Ce dernier point est attribué à une consommation excessive de LA qui inhibe la conversion d’ALA en EPA.

On doit donc leur conseiller d’accroître leurs apports en ALA (et en DHA chez les femmes allaitantes).

2- Diabétiques :

Les diabétiques déséquilibrés pourraient bénéficier d’une supplémentation en GLA susceptible de réduire les signes électrophysiologiques et cliniques de la neuropathie diabétique (et peut-être de la rétinopathie diabétique).
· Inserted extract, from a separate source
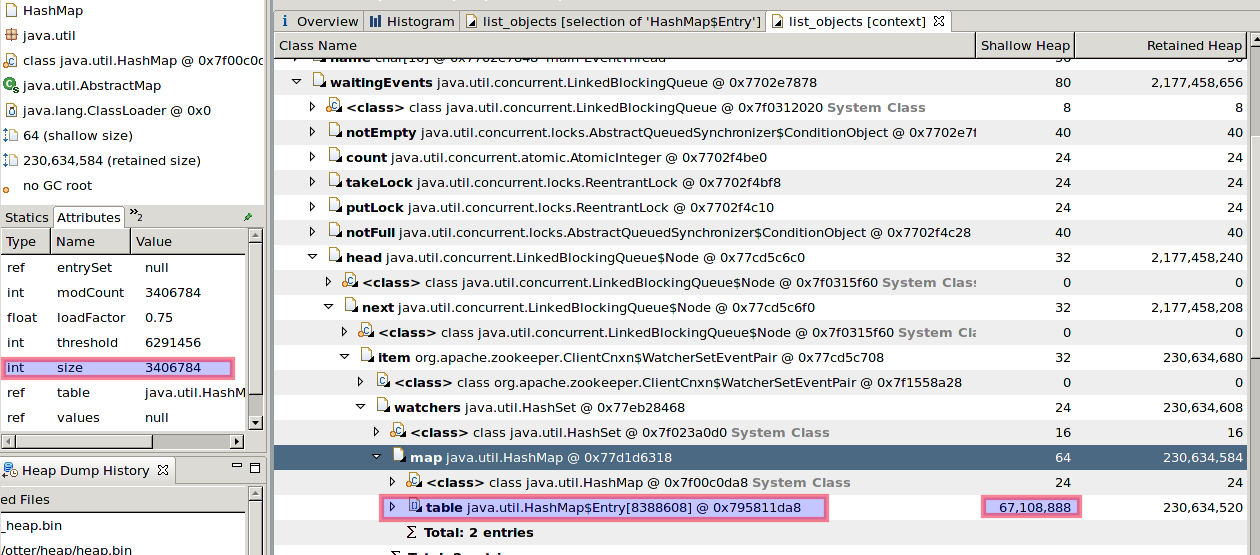Sort by the Shallow Heap column header
The image size is (1260, 555).
click(x=1025, y=45)
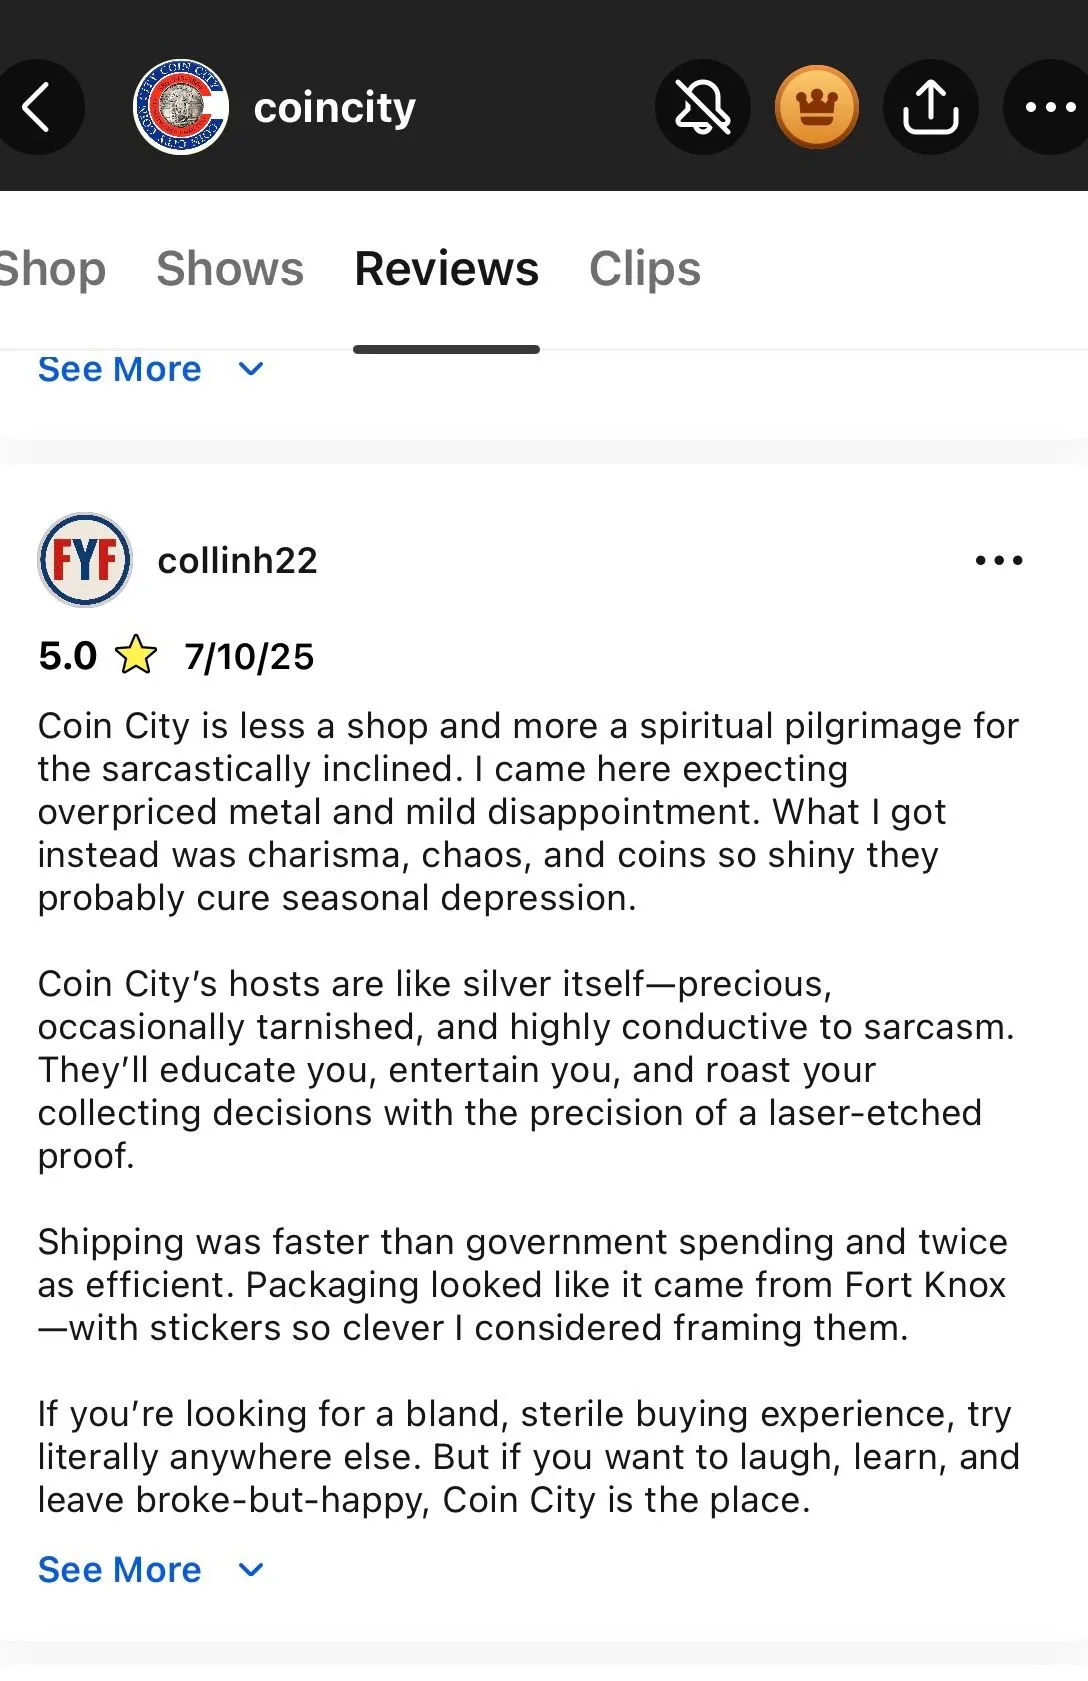Expand the review's bottom See More link

pyautogui.click(x=119, y=1570)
3- Coronariens et artéritiques :

Plusieurs études ont montré le rôle d’apports insuffisants en LA dans la pathogénie de l’artérite des membres inférieurs, justifiant des apports suffisants, mais le rôle du tabagisme est intriqué à ce facteur nutritionnel.

Chez le coronarien (après infarctus), la consommation d’ALA est particulièrement importante pour la prévention du risque de thrombose et de troubles du rythme responsables de mort subite, ainsi que l’a montré l’étude de Lyon, en veillant au rapport oméga 6/oméga 3.

4- Syndrome de malabsorption :

En cas de malabsorption, les besoins en AGE lors de la nutrition parentérale sont plus importants que ceux qui sont recommandés chez les sujets ayant une absorption intestinale préservée.